Crystallographic and oxygen-17 NMR studies of nitro group torsion angles in a series of 4-alkylaminonitroquinolines designed as hypoxia-selective cytotoxins

Abstract

Nitro group torsion angles have been determined by ¹⁷O NMR spectroscopy for a series of 4-(alkyl-amino)nitroquinolines and their ortho-methyl-substituted analogues. Crystal structures were determined for two pairs of compounds, to further evaluate the validity of Boykin's equation.
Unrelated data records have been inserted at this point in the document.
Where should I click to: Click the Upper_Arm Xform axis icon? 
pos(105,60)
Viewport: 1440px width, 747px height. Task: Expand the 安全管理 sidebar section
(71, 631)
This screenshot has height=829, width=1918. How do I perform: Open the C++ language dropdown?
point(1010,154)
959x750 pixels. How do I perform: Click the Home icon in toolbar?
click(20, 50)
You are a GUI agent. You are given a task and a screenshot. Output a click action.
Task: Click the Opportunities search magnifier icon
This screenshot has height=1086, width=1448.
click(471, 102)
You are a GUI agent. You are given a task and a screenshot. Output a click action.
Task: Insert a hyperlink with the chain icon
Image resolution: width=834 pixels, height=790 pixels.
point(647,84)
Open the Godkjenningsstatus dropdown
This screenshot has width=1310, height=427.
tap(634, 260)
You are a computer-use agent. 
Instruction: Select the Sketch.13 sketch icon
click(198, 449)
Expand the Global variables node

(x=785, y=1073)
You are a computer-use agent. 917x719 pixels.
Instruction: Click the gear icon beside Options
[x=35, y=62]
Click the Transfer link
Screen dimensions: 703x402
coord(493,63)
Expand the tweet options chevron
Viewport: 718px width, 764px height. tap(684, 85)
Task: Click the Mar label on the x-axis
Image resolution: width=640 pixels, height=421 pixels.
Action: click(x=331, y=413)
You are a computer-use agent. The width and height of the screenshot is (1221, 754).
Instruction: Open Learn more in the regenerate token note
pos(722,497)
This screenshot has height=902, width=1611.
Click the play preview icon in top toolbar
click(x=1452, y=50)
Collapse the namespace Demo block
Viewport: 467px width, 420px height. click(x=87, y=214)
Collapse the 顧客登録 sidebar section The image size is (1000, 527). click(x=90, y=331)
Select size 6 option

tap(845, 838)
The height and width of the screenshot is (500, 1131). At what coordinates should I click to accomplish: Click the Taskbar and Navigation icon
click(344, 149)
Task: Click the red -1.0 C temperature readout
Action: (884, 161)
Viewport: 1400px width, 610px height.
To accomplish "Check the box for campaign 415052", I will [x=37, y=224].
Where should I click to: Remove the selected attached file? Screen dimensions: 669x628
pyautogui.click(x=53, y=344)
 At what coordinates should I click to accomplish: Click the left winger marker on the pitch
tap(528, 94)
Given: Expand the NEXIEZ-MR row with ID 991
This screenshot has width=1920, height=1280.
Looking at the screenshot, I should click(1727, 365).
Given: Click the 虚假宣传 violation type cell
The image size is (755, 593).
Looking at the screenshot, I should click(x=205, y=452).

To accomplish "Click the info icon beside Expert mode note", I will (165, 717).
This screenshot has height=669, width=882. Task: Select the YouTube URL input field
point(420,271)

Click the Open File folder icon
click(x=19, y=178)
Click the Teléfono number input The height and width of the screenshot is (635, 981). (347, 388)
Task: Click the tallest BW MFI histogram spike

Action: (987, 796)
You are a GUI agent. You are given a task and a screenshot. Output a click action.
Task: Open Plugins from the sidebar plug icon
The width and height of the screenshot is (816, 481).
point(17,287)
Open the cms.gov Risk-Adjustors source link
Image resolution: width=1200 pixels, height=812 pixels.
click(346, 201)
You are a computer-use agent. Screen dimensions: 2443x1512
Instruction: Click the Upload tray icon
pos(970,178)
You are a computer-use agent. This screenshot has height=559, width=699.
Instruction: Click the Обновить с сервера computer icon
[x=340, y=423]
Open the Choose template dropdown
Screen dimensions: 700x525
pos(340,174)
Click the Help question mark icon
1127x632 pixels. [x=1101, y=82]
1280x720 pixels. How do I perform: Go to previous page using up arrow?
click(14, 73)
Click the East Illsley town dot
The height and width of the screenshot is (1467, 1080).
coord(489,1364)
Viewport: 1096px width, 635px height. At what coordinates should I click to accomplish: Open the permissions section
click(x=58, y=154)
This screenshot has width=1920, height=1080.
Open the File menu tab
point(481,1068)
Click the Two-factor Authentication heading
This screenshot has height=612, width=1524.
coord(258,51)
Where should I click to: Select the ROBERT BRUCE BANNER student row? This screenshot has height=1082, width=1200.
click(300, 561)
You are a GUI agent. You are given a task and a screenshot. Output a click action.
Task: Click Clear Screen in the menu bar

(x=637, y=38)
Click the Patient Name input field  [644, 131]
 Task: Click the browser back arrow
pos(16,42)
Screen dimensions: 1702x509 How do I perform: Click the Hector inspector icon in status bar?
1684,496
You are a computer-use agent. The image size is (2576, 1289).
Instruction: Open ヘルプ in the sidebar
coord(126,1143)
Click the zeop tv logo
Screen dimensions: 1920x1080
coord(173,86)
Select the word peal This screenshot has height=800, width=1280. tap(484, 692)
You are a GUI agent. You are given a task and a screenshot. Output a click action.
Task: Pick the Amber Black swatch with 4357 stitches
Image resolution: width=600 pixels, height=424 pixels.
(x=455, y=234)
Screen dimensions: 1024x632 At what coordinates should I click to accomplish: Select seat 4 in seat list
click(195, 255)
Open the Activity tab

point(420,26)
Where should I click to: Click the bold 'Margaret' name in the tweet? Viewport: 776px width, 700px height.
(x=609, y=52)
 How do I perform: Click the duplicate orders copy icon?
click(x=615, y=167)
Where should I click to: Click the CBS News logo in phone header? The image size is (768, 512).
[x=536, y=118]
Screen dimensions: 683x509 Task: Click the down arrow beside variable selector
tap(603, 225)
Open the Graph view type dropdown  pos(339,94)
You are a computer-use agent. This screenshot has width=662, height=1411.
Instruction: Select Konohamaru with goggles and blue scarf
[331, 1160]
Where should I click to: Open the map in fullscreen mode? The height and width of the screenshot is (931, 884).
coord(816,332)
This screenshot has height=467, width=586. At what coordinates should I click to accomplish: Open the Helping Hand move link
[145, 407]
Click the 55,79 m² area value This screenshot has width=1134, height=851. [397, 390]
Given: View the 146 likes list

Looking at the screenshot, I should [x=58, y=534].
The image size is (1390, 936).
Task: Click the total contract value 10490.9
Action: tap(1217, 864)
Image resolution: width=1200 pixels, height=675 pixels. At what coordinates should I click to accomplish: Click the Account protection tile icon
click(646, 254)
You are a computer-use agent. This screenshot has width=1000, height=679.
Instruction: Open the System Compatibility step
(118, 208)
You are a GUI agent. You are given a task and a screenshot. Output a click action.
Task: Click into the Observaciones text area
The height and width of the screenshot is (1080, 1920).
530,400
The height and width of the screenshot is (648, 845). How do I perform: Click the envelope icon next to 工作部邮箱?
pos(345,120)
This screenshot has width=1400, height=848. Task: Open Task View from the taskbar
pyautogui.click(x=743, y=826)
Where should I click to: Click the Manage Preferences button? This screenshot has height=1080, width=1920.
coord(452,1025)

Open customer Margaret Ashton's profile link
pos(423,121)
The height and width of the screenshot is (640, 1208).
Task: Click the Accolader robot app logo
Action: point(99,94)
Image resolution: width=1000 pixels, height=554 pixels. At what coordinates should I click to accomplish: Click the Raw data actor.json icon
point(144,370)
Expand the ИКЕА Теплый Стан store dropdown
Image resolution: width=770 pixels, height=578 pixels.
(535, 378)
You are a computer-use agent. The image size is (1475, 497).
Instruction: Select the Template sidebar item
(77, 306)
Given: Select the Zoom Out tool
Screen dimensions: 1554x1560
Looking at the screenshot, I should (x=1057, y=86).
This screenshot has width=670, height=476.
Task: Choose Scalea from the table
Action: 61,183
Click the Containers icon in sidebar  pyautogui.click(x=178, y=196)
The crystallographic torsion angles were used to calculate a modified version of the equation, relating ¹⁷O chemical shift values (δ) and nitro group torsion angles (θ), applicable to N-heterocyclic systems, as follows: θ= 1.18(±0.13)δ– 661. This equation was then used to compute nitro group torsion angles for the nitroquinolines. Unhindered nitro groups were close to coplanar with the aromatic ring as expected, while addition of one ortho methyl group increased the torsion angle to ca. 30°. The 5-nitro derivative had a nitro group torsion angle of ca. 80°, due to peri interactions with the 4-aminoalkyl sidechain. The 8-nitroquinoline derivative is the first example of a nitroaromatic with a peri aromatic nitrogen substituent, and the torsion angle of 70–78°(measured by both NMR spectroscopy and X-ray crystallography) indicates the substantial steric effect of the nitrogen lone pair. Addition of a 7-methyl group in the other nitro ortho position of this compound results in the nitro group being virtually at right angles to the ring (torsion angle 86°). A comparison was made between the measured torsion angles and those calculated using the AM1 and PM3 methods. The former underestimates the nitro torsion angles in these systems, while the PM3 method significantly overestimates them. Overall, no simple relationship exists in the nitroquinolines between nitro group torsion angles and the reduction potentials of the compounds.